### Directions
Put the items from the line containing "Browse for an input file" through the end of the items, both ends inclusive, into a numbered list, leaving out blank lines and all pictures.

### Data to use
----------

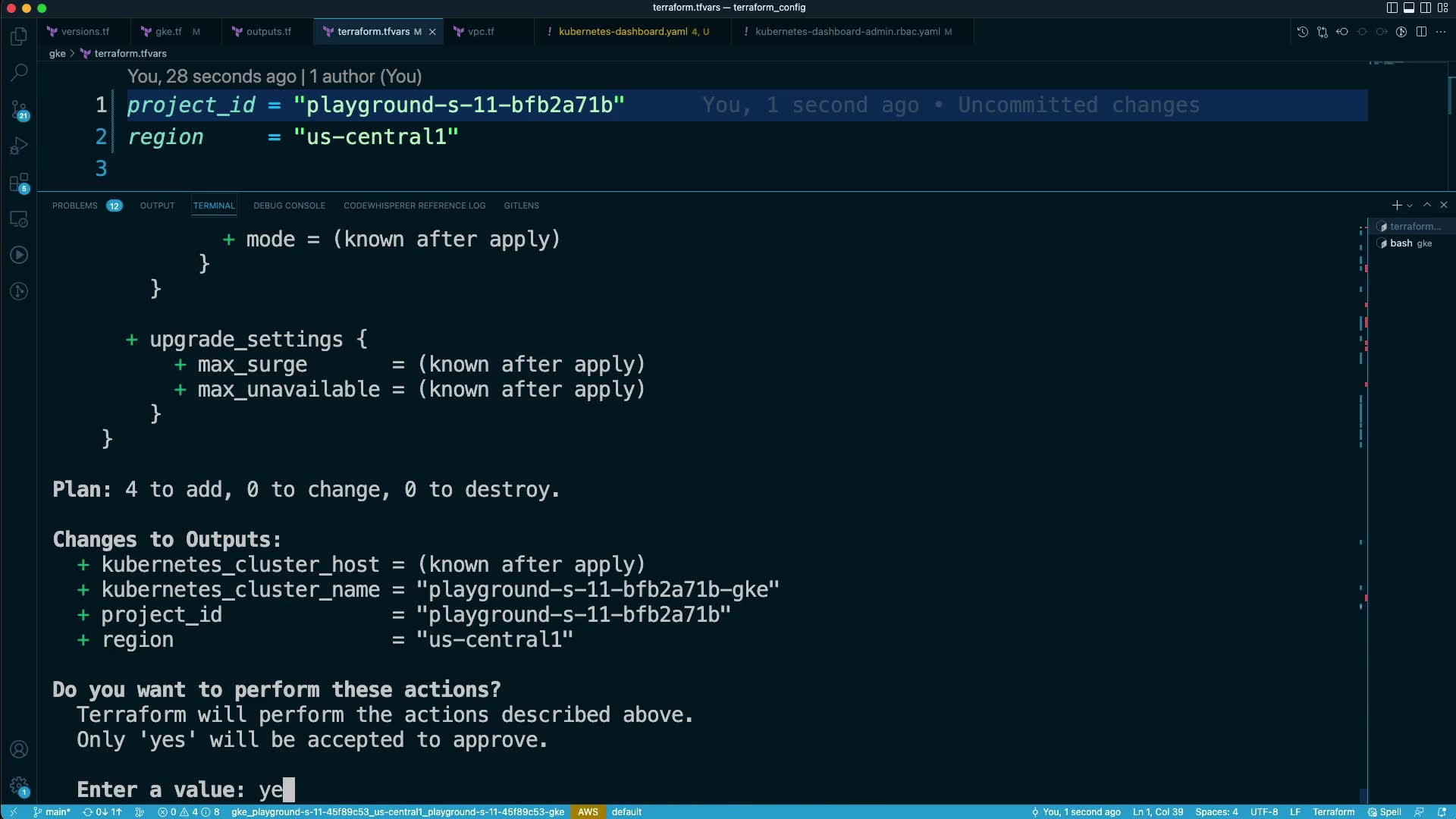Open the Run and Debug view

pyautogui.click(x=19, y=146)
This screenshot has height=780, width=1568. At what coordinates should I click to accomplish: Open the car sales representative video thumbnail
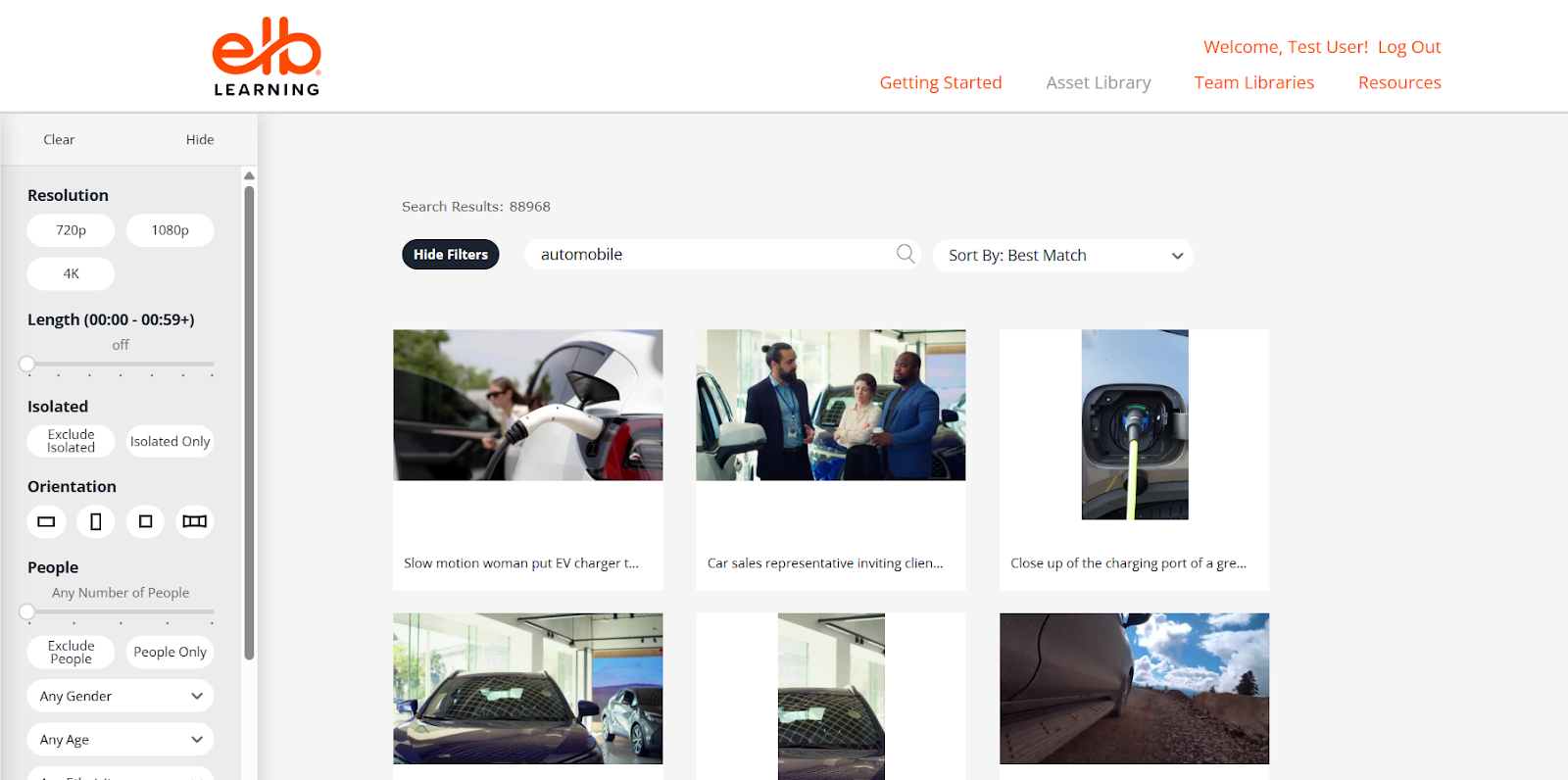(x=830, y=406)
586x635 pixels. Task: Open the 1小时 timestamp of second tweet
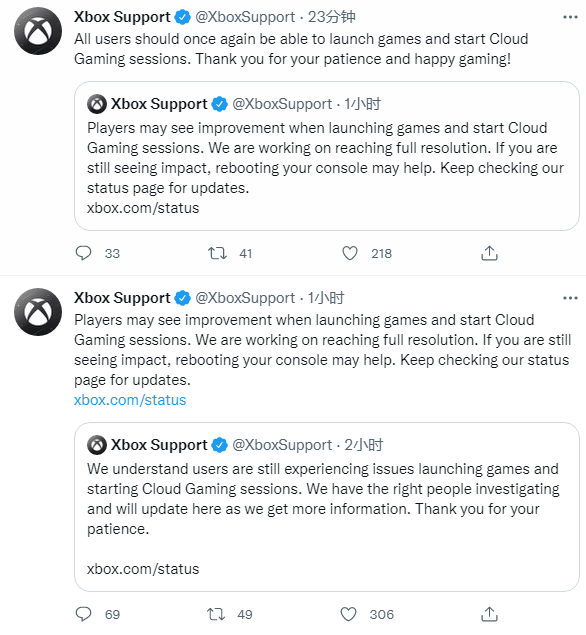[326, 298]
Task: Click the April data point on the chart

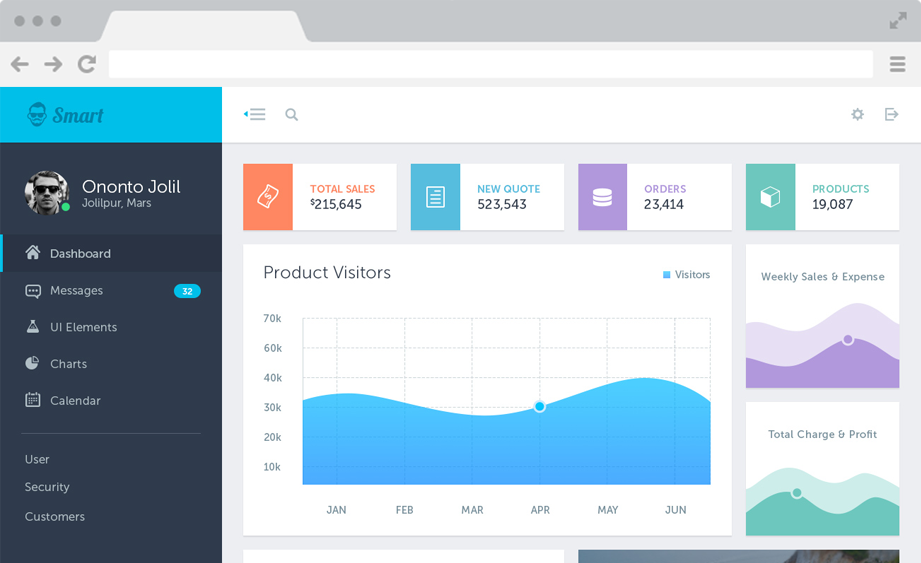Action: tap(540, 407)
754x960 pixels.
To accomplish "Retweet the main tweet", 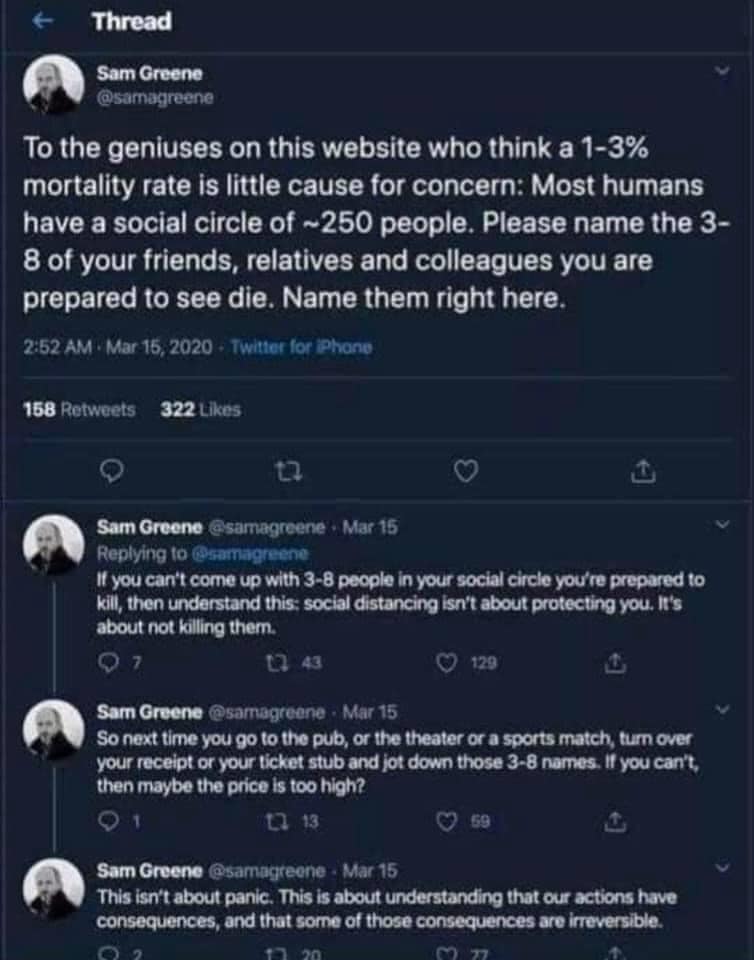I will [x=288, y=471].
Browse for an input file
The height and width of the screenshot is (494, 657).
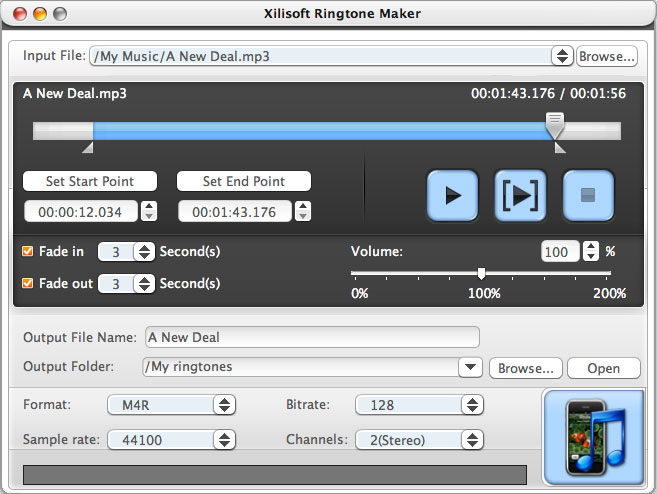[x=606, y=56]
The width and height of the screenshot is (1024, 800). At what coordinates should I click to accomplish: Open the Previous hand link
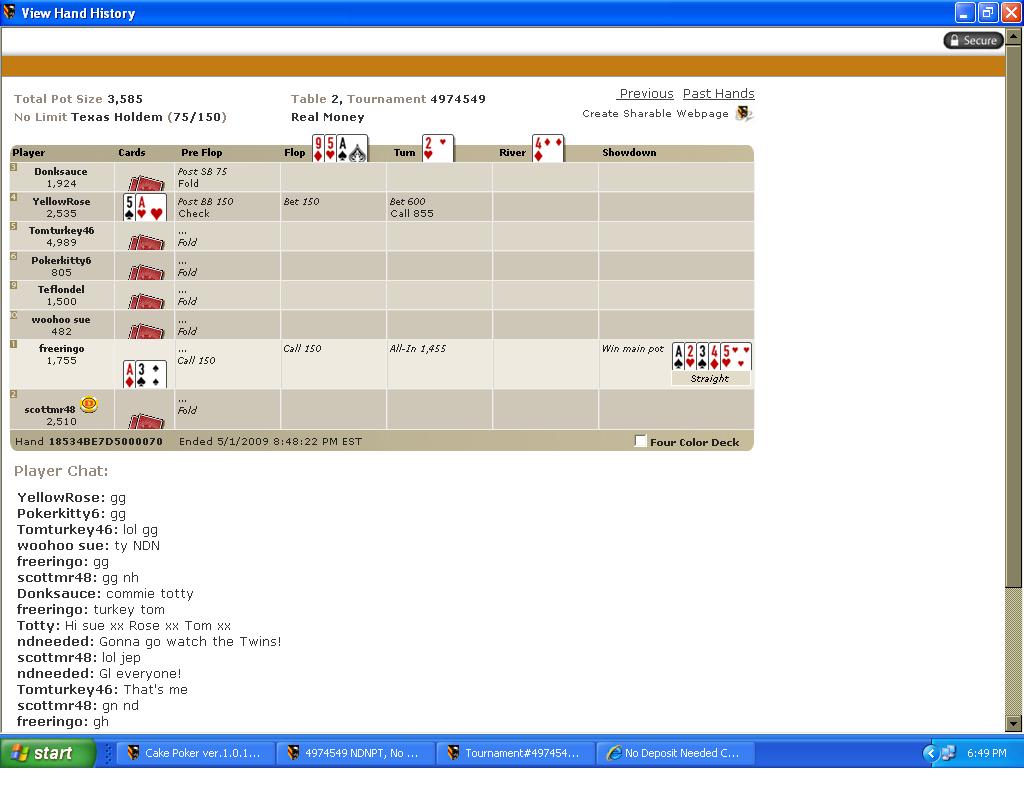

----------

### Task response
1. Browse for an input file
2. The height and width of the screenshot is (494, 657).
3. [x=606, y=56]
4. The width and height of the screenshot is (1024, 800). At what coordinates should I click to accomplish: Open the Previous hand link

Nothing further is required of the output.